Records for locating displayed items:

· · · ·

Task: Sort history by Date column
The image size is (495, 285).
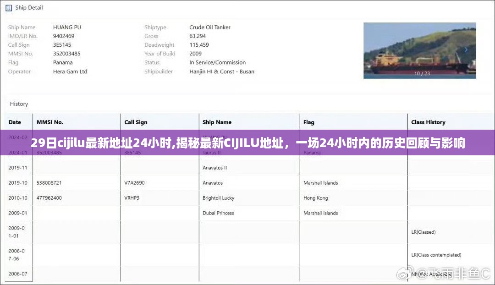Action: point(15,122)
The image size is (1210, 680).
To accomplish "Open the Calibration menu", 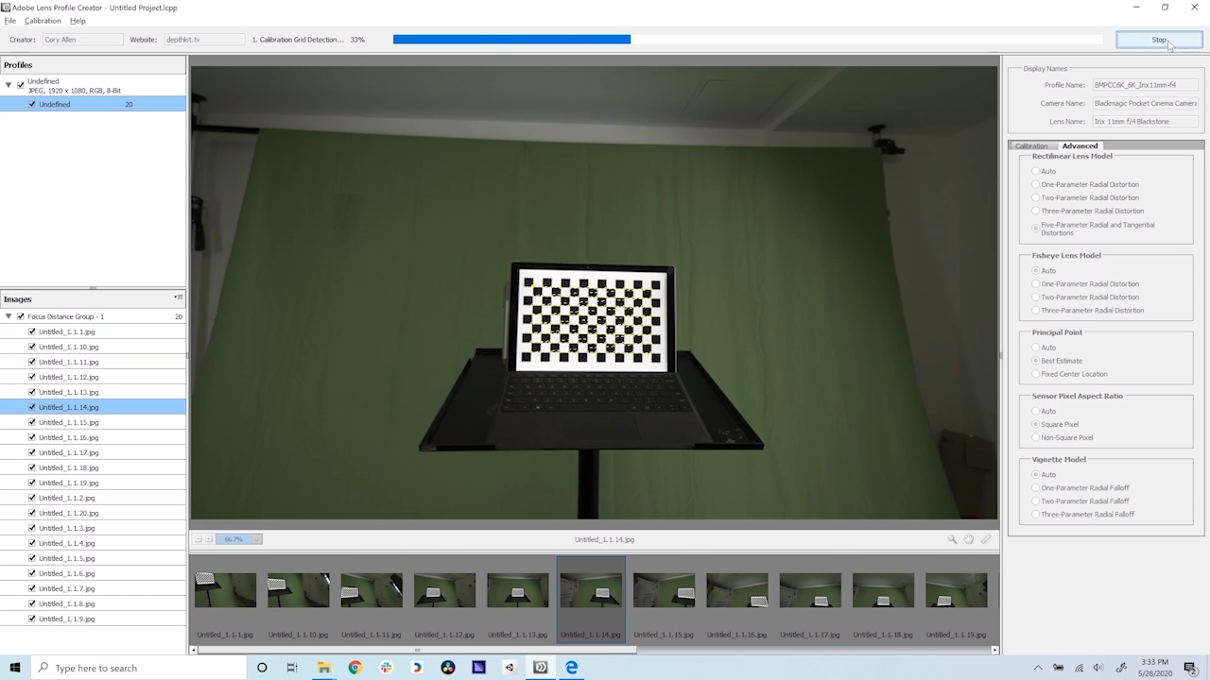I will (x=42, y=20).
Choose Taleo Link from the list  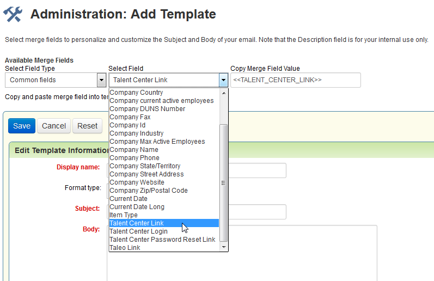pos(125,248)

· · · ·

Pull out every line of the records above that contains the word "image".

**Written solution**
The image size is (495, 285).
The image size is (1210, 680).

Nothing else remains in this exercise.